O navegador Pedro Álvares Cabral, quando chegou ao Brasil, deu-lhe o nome Ilha de Vera Cruz. Não tinha noção das dimensões da terra que descobrira, por isso concluiu que se tratava de uma ilha. Vera Cruz (cruz verdadeira) porque a descobriu seguindo, no céu, no fim da viagem, o Cruzeiro do Sul, e também para atender aos interesses da Igreja Romana. Anos mais tarde, já com uma noção menos rarefeita do tamanho do sul da América, renomearam-na Terra de Santa Cruz. Desta vez, para exclusivamente satisfazer o ideal de evangelização das terras conquistadas pelos portugueses.
A primeira riqueza explorada pelos colonizadores foi o pau-brasil. Que ganhou esse nome justamente porque, além de ser matéria-prima usada na construção de embarcações, era uma das melhores madeiras para vários fins, inclusive para cozinhar. Os restos dessa madeira que era usada na construção de naus e caravelas iam para os fogões das portuguesas.
Elas logo descobriram que essa lenha trazida da Ilha de Vera Cruz fazia uma boa brasa. Justamente por isso, no século 16, as brasas que mais se encontravam nos brasis das cozinheiras portuguesas eram dos restos da madeira trazida da Terra de Santa Cruz. Tornou-se, então, famoso, esse lenho, como pau de fazer brasas para o brasil, pau para o brasil, pau-brasil.
Os lusitanos que iam e vinham da metrópole para a colônia, do frio para o calor, de acima para abaixo do Equador, comparavam a estabilidade climática da Terra de Santa Cruz ao calor permanente dos brasis portugueses. Porque o reducionismo é uma tendência própria das regiões mais quentes, porque o calor é estafante, porque falar também gasta energia, depois da comparação vem a metáfora.

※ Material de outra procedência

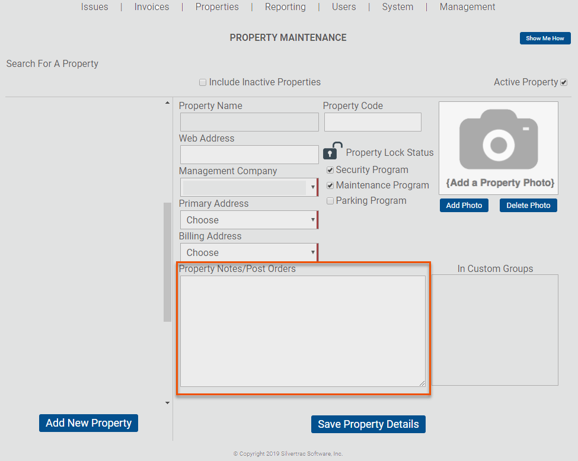
Task: Open the Management Company dropdown
Action: point(249,187)
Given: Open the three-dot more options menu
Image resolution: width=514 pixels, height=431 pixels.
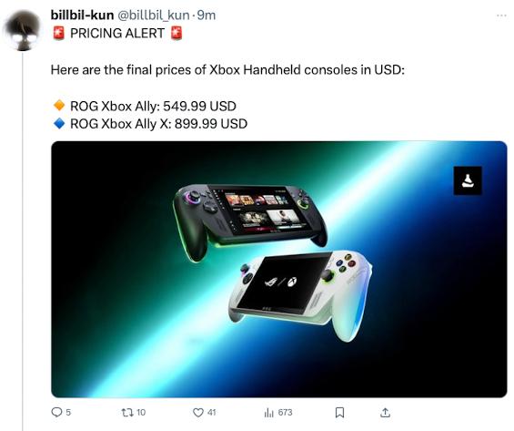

Brasil, portanto, é uma metaforização da comparação do calor predominante e desgastante dos Estados do Nordeste (O Brasil começou na Bahia?) com as gavetas de guardar brasas dos fogões a lenha da Península Ibérica.
O nome do nosso país, além de traduzir características climáticas das regiões tropicais do Brasil, é um nome marqueteiro. Os povos do frio normalmente gostam da ideia de um dia procurar um lugar onde haja menos preocupação com o clima e menos trabalho diário consequente de grandes e constantes quedas de temperatura. Os nórdicos desceram para a América em busca de opções.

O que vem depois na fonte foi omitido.